__WORK REQUEST 1__
From the passage on chatbots and virtual assistants, extract everything from "Chatbots are robotic" down to "speech recognition engine.".
__WORK REQUEST 2__
Answer these questions using the passage on chatbots and virtual assistants:
(a) What does a chatbot require if the user interacts with it through voice?
(b) In what two kinds of settings have chatbots been used?
(c) Which complicated questions from online shoppers does the passage say chatbots forward to human agents?
__WORK REQUEST 3__
Carry on the passage on chatbots and virtual assistants from its final sentence.

__EXTRACT__
────────────────────
Chatbots and virtual assistants

Chatbots are robotic processes which simulate human conversation and automate functions. The technology is also used for so-called ‘virtual assistants’, which uses AI to interact with humans and aid with specific queries. They are increasingly being used to handle simple conversation and tasks in B2B and B2C environments. The addition of chatbots reduces human assistants and they can work throughout the clock. Chatbots and Virtual assistants improve with AI and can be trained to review conversations, past transactions and to draft a response based on context. If the user interacts with the bot through voice, then the chatbot requires a speech recognition engine.

Chatbots have been used in instant messaging (IM) applications and online interactive platforms. To exemplify, chatbots are deployed to assist online shoppers by answering noncomplex product questions, pricing, FAQ’s, order processing steps or forwarding information to human agents on complicated questions such as shipping delays or faults.
────────────────────
__DATASET EXCERPTS__
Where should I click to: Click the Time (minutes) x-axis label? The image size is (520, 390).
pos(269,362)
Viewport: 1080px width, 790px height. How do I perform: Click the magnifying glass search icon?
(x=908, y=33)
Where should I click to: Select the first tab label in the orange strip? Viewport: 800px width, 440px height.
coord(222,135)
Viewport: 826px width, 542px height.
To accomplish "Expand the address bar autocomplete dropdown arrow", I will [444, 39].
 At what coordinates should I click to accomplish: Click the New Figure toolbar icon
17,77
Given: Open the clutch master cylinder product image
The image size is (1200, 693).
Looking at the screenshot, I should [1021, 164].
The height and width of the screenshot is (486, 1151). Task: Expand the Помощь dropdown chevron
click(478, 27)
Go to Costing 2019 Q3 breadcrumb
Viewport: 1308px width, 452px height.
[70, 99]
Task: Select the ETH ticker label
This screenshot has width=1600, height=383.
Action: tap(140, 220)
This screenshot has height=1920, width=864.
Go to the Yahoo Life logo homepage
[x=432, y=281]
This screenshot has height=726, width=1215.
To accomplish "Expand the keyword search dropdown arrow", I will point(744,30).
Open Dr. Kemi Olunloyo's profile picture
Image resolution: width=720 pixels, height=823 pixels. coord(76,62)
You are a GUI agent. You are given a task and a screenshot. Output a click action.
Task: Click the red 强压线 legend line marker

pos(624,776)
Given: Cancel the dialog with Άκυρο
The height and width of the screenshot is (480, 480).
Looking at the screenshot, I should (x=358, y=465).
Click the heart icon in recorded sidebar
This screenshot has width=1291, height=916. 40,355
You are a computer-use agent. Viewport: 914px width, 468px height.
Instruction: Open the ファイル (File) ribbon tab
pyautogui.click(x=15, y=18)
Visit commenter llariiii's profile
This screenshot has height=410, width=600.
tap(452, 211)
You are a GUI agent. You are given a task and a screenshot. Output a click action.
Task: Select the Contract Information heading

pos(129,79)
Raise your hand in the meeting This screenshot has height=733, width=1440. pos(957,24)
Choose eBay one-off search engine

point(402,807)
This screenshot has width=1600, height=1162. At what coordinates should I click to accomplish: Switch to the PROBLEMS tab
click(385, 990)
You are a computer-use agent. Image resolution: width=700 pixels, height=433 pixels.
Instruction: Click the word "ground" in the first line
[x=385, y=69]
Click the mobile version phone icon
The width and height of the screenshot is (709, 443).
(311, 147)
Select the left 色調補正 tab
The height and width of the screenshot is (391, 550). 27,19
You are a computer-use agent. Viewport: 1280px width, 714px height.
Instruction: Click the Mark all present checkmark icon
────────────────────
__EXERCISE RESPONSE 1__
Chatbots are robotic processes which simulate human conversation and automate functions. The technology is also used for so-called ‘virtual assistants’, which uses AI to interact with humans and aid with specific queries. They are increasingly being used to handle simple conversation and tasks in B2B and B2C environments. The addition of chatbots reduces human assistants and they can work throughout the clock. Chatbots and Virtual assistants improve with AI and can be trained to review conversations, past transactions and to draft a response based on context. If the user interacts with the bot through voice, then the chatbot requires a speech recognition engine.

__EXERCISE RESPONSE 2__
(a) A speech recognition engine.
(b) Instant messaging (IM) applications and online interactive platforms.
(c) Questions such as shipping delays or faults.

__EXERCISE RESPONSE 3__
 

With AI technology evolving and improving so rapidly, many organisations are looking to use AI in their business, but there are still many questions to which adopters are seeking answers such as how to integrate AI into their existing systems, how to get access to data that will enable AI as well as the persistent technology concerns around cybersecurity and cost. The goal of many AI providers is to reach a stage where AI will support humans, control machines for us and automate repetitive tasks and processes.